**Directions:**
What follows is a set of records. Repeat them word for word.

_____

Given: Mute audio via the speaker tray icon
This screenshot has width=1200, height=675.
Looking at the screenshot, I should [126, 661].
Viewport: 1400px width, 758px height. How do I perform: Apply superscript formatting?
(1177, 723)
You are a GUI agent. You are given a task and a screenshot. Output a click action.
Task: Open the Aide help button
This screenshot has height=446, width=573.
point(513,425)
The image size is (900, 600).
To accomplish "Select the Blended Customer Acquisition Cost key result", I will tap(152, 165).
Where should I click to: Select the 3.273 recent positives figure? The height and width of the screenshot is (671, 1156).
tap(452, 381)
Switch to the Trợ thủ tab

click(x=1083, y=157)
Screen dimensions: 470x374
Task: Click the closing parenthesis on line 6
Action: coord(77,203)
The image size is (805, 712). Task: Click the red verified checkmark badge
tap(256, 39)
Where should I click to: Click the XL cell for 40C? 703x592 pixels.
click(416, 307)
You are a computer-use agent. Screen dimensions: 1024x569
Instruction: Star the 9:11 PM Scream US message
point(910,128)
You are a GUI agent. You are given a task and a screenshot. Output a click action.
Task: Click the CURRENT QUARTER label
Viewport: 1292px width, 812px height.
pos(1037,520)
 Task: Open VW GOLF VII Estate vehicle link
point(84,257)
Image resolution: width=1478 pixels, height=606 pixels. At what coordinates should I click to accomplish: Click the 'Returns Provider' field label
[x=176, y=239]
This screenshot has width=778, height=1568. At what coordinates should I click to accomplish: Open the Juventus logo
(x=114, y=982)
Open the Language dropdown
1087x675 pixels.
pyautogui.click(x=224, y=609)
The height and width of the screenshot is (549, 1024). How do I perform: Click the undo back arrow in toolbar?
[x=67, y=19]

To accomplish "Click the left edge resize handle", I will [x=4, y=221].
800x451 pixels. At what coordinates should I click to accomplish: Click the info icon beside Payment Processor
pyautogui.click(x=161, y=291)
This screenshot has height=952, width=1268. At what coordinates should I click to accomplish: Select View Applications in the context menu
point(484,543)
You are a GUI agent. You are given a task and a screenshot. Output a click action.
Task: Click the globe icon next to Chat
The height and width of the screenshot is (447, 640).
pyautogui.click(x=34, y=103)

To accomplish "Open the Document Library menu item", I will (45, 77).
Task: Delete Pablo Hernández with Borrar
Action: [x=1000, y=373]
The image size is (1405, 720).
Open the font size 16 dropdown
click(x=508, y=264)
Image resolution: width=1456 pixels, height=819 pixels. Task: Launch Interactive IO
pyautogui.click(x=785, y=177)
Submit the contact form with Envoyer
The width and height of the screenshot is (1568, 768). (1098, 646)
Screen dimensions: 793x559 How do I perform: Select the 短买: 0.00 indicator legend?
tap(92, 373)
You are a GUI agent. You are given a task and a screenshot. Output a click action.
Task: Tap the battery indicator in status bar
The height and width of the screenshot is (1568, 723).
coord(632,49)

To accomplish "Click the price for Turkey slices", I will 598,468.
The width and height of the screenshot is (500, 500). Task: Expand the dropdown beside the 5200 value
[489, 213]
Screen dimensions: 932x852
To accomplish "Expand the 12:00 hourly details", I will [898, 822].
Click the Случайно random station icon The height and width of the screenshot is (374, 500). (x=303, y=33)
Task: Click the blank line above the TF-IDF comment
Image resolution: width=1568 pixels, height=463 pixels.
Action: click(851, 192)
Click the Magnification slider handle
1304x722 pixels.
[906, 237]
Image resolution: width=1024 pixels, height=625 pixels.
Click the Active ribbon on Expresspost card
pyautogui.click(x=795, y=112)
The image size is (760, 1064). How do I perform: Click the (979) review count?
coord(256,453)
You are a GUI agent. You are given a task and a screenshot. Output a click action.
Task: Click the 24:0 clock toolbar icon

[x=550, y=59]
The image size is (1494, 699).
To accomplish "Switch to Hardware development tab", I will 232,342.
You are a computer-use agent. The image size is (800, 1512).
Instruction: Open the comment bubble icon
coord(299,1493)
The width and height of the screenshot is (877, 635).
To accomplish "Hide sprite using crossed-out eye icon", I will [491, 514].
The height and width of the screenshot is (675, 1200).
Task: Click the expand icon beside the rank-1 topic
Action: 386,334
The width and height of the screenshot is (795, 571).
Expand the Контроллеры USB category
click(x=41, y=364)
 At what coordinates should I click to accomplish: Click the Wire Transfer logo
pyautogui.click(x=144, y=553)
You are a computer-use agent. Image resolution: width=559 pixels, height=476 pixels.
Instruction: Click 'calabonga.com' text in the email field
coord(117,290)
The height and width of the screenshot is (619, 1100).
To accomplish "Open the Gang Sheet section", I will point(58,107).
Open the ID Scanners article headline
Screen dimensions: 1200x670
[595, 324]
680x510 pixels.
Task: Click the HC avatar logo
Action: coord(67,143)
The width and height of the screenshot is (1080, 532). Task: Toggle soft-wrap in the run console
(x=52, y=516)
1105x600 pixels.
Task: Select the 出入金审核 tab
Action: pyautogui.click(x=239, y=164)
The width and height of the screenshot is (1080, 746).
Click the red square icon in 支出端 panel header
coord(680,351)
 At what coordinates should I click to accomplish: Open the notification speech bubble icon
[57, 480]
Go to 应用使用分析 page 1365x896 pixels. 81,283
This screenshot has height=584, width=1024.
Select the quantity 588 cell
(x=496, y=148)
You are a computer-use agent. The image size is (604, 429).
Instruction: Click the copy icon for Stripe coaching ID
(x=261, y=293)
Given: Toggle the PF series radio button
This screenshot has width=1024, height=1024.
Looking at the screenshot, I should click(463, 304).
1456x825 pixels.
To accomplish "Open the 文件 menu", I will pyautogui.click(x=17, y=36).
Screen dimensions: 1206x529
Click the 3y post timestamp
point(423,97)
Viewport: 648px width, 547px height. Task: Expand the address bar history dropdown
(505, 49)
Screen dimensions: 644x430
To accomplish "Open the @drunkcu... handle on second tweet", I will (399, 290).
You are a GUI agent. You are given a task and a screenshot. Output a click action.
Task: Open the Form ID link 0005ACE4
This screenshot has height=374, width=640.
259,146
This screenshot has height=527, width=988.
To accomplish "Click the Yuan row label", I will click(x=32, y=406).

_____

**Solution to this problem:**
Given: Mute audio via the speaker tray icon
This screenshot has width=1200, height=675.
Looking at the screenshot, I should [126, 661].
Viewport: 1400px width, 758px height. How do I perform: Apply superscript formatting?
(1177, 723)
You are a GUI agent. You are given a task and a screenshot. Output a click action.
Task: Open the Aide help button
This screenshot has height=446, width=573.
point(513,425)
The image size is (900, 600).
To accomplish "Select the Blended Customer Acquisition Cost key result", I will tap(152, 165).
Where should I click to: Select the 3.273 recent positives figure? The height and width of the screenshot is (671, 1156).
tap(452, 381)
Switch to the Trợ thủ tab

click(x=1083, y=157)
Screen dimensions: 470x374
Task: Click the closing parenthesis on line 6
Action: coord(77,203)
The image size is (805, 712). Task: Click the red verified checkmark badge
tap(256, 39)
Where should I click to: Click the XL cell for 40C? 703x592 pixels.
click(416, 307)
You are a computer-use agent. Screen dimensions: 1024x569
Instruction: Star the 9:11 PM Scream US message
point(910,128)
You are a GUI agent. You are given a task and a screenshot. Output a click action.
Task: Click the CURRENT QUARTER label
Viewport: 1292px width, 812px height.
pos(1037,520)
 Task: Open VW GOLF VII Estate vehicle link
point(84,257)
Image resolution: width=1478 pixels, height=606 pixels. At what coordinates should I click to accomplish: Click the 'Returns Provider' field label
[x=176, y=239]
This screenshot has width=778, height=1568. At what coordinates should I click to accomplish: Open the Juventus logo
(x=114, y=982)
Open the Language dropdown
1087x675 pixels.
pyautogui.click(x=224, y=609)
The height and width of the screenshot is (549, 1024). How do I perform: Click the undo back arrow in toolbar?
[x=67, y=19]

To accomplish "Click the left edge resize handle", I will [x=4, y=221].
800x451 pixels. At what coordinates should I click to accomplish: Click the info icon beside Payment Processor
pyautogui.click(x=161, y=291)
This screenshot has height=952, width=1268. At what coordinates should I click to accomplish: Select View Applications in the context menu
point(484,543)
You are a GUI agent. You are given a task and a screenshot. Output a click action.
Task: Click the globe icon next to Chat
The height and width of the screenshot is (447, 640).
pyautogui.click(x=34, y=103)

To accomplish "Open the Document Library menu item", I will (45, 77).
Task: Delete Pablo Hernández with Borrar
Action: [x=1000, y=373]
The image size is (1405, 720).
Open the font size 16 dropdown
click(x=508, y=264)
Image resolution: width=1456 pixels, height=819 pixels. Task: Launch Interactive IO
pyautogui.click(x=785, y=177)
Submit the contact form with Envoyer
The width and height of the screenshot is (1568, 768). (1098, 646)
Screen dimensions: 793x559 How do I perform: Select the 短买: 0.00 indicator legend?
tap(92, 373)
You are a GUI agent. You are given a task and a screenshot. Output a click action.
Task: Tap the battery indicator in status bar
The height and width of the screenshot is (1568, 723).
coord(632,49)

To accomplish "Click the price for Turkey slices", I will 598,468.
The width and height of the screenshot is (500, 500). Task: Expand the dropdown beside the 5200 value
[489, 213]
Screen dimensions: 932x852
To accomplish "Expand the 12:00 hourly details", I will [898, 822].
Click the Случайно random station icon The height and width of the screenshot is (374, 500). (x=303, y=33)
Task: Click the blank line above the TF-IDF comment
Image resolution: width=1568 pixels, height=463 pixels.
Action: click(851, 192)
Click the Magnification slider handle
1304x722 pixels.
[906, 237]
Image resolution: width=1024 pixels, height=625 pixels.
Click the Active ribbon on Expresspost card
pyautogui.click(x=795, y=112)
The image size is (760, 1064). How do I perform: Click the (979) review count?
coord(256,453)
You are a GUI agent. You are given a task and a screenshot. Output a click action.
Task: Click the 24:0 clock toolbar icon

[x=550, y=59]
The image size is (1494, 699).
To accomplish "Switch to Hardware development tab", I will 232,342.
You are a computer-use agent. The image size is (800, 1512).
Instruction: Open the comment bubble icon
coord(299,1493)
The width and height of the screenshot is (877, 635).
To accomplish "Hide sprite using crossed-out eye icon", I will [491, 514].
The height and width of the screenshot is (675, 1200).
Task: Click the expand icon beside the rank-1 topic
Action: 386,334
The width and height of the screenshot is (795, 571).
Expand the Контроллеры USB category
click(x=41, y=364)
 At what coordinates should I click to accomplish: Click the Wire Transfer logo
pyautogui.click(x=144, y=553)
You are a computer-use agent. Image resolution: width=559 pixels, height=476 pixels.
Instruction: Click 'calabonga.com' text in the email field
coord(117,290)
The height and width of the screenshot is (619, 1100).
To accomplish "Open the Gang Sheet section", I will point(58,107).
Open the ID Scanners article headline
Screen dimensions: 1200x670
[595, 324]
680x510 pixels.
Task: Click the HC avatar logo
Action: coord(67,143)
The width and height of the screenshot is (1080, 532). Task: Toggle soft-wrap in the run console
(x=52, y=516)
1105x600 pixels.
Task: Select the 出入金审核 tab
Action: pyautogui.click(x=239, y=164)
The width and height of the screenshot is (1080, 746).
Click the red square icon in 支出端 panel header
coord(680,351)
 At what coordinates should I click to accomplish: Open the notification speech bubble icon
[57, 480]
Go to 应用使用分析 page 1365x896 pixels. 81,283
This screenshot has height=584, width=1024.
Select the quantity 588 cell
(x=496, y=148)
You are a computer-use agent. The image size is (604, 429).
Instruction: Click the copy icon for Stripe coaching ID
(x=261, y=293)
Given: Toggle the PF series radio button
This screenshot has width=1024, height=1024.
Looking at the screenshot, I should click(463, 304).
1456x825 pixels.
To accomplish "Open the 文件 menu", I will pyautogui.click(x=17, y=36).
Screen dimensions: 1206x529
Click the 3y post timestamp
point(423,97)
Viewport: 648px width, 547px height. Task: Expand the address bar history dropdown
(505, 49)
Screen dimensions: 644x430
To accomplish "Open the @drunkcu... handle on second tweet", I will (399, 290).
You are a GUI agent. You are given a task and a screenshot. Output a click action.
Task: Open the Form ID link 0005ACE4
This screenshot has height=374, width=640.
259,146
This screenshot has height=527, width=988.
To accomplish "Click the Yuan row label", I will click(x=32, y=406).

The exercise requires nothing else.